What this task involves
Where the line containing "[10 vackert handmålade" appears in the records below, begin there and write out each line exactly until the last one, and nothing more.

-------- Data excerpts --------

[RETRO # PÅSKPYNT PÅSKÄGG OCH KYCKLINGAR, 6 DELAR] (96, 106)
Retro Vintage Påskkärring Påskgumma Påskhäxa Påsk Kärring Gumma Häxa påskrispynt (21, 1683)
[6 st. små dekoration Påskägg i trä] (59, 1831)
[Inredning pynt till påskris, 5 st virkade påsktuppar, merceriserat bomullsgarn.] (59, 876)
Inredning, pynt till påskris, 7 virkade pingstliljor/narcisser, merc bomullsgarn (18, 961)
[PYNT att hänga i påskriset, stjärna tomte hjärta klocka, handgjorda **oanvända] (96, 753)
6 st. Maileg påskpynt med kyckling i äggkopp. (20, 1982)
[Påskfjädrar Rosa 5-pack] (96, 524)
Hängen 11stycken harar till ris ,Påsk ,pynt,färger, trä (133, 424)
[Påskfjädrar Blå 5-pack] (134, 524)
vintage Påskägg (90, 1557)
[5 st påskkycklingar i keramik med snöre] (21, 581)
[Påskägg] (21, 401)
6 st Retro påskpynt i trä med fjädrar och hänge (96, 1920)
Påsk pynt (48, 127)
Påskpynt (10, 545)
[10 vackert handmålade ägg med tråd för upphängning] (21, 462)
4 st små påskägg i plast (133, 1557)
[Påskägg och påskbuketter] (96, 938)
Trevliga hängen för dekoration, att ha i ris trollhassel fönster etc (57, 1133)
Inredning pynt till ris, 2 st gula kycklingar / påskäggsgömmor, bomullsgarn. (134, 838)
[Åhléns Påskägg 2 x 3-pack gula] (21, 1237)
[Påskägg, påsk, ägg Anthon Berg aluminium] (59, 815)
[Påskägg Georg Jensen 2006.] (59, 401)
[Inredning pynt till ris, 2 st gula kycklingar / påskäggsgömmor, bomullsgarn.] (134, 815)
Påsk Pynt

--------

Reply
[10 vackert handmålade ägg med tråd för upphängning] (21, 462)
4 st små påskägg i plast (133, 1557)
[Påskägg och påskbuketter] (96, 938)
Trevliga hängen för dekoration, att ha i ris trollhassel fönster etc (57, 1133)
Inredning pynt till ris, 2 st gula kycklingar / påskäggsgömmor, bomullsgarn. (134, 838)
[Åhléns Påskägg 2 x 3-pack gula] (21, 1237)
[Påskägg, påsk, ägg Anthon Berg aluminium] (59, 815)
[Påskägg Georg Jensen 2006.] (59, 401)
[Inredning pynt till ris, 2 st gula kycklingar / påskäggsgömmor, bomullsgarn.] (134, 815)
Påsk Pynt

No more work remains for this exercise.